# OEM VW iPOD Adaptor Installation (DIY)



## BarnDweller (Sep 24, 2006)

_FYI: I am recreating this thread from my original DIY due to my old username being retired. If you have any questions, please IM me under the username BarnDweller, thanks._
This install was done to my buddies 04.5 Jetta GLI with a Double Din Monsoon Radio. Others can use this as a guide as well. This should contain the same steps if you were to use the other harness for older radios.
If anything is unclear, get in touch with me and I will try to explain it as best I can. I wrote this real quick so I hope it makes sense. Please let me know if something is hard to follow. I will try to change it so people can easily follow the directions.
_If you want to add this DIY to your website, or use it somewhere else, go ahead, just give credit where credit is due._
*Enjoy!*








(fig 1) - In this picture, I am showing you the back of the black connector the OEM directions so vaguely speak of. This is the important one. The other 2 will not need to be modified.








(fig 1.1) - Here I am showing you the pin that will need to be removed to accept the new pin located on the OEM iPOD harness.








(fig 1.2) - This pink (may be a different color on your harness) bar needs to be pulled out so you can push the pin out shown in figure 1.1. The pin shown in figure 1.1 will not come out unless this is removed.








(fig 1.3) - Just showing you the bar fully removed. Don't destroy this or discard it. You will need to re-insert it later on.








(fig 1.4) - This is the tool used to remove the pin from the connector. This tool is available in a kit from your local MAC tool dealer. This is not the OEM tool but works just as well. 
*Don't have the right tools? Heres a little trick:*
If you do not have access to this tool or you do not want to pay for it, you can use 2 safety pins to remove the pin from the connector.

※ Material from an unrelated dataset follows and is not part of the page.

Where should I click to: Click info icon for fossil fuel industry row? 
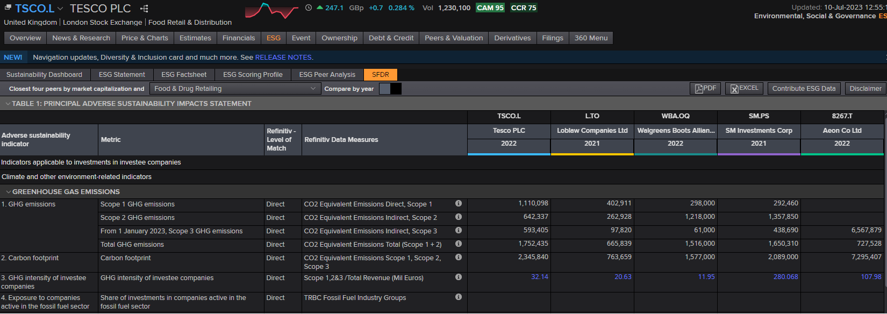[459, 297]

Bend the 2 safety pins straight, then insert the pointed ends into the holes on either side of the pin that needs to be removed. Push the safety pins as far as you can. You might even feel the pins "click" in. Once you have done this, take the wire from the back side and gently pull and wiggle the wire out. *Be careful though!* If you did not properly release the pin from the connector, you can pull the wire right out of the pin and the pin will stay inside the connector! If you look at figure 1.8, you can see the small metal tab that needs to be pushed in to properly release the pin from its connector.








(fig 1.5) - This shows you the pin removal tool inserted into the proper pin slot. Once pushed in all the way, you can gently pull and wiggle the wire from the back side. If done carefully, the pin should release from the connector without too much trouble. Refer above were it says be careful in bold for a little warning.








(fig 1.6) - The pin is removed from the connector.








(fig 1.7) - The piece pointed out in the picture is included in the OEM iPOD kit. This connector will be installed on the pin you just removed from the OEM radio harness (fig 1.6).








(fig 1.8 ) - Here I am pointing out the tab on the pin that was removed from the OEM radio harness. There is another tab on the opposite side, (not shown). These were more than likely bent in when you removed it from your OEM radio connector. These will need to be bent back out slightly so it will catch on the new connector shown above in figure 1.7.








(fig 1.9) Shown is the provided connector found in your OEM iPOD kit (fig 1.7) and the ground wire pulled from your OEM radio harness (fig 1.6). The ground wire will only insert into this connector one way, so try it until you get it to slide and clip in.








(fig 2.0) - Here I am pointing out the 2 wires located on the OEM iPOD harness.








(fig 2.1) - Take the wire from the OEM iPOD harness that has the connector already installed on it (shown in figure 2.0), and connect it to the connector you installed on your OEM radio harness (fig 1.9).








(fig 2.2) - Take the other wire from the OEM iPOD harness, the one with a pin only, (shown in figure 2.0), and install it where you removed the original pin from the OEM radio connector (fig 1.1)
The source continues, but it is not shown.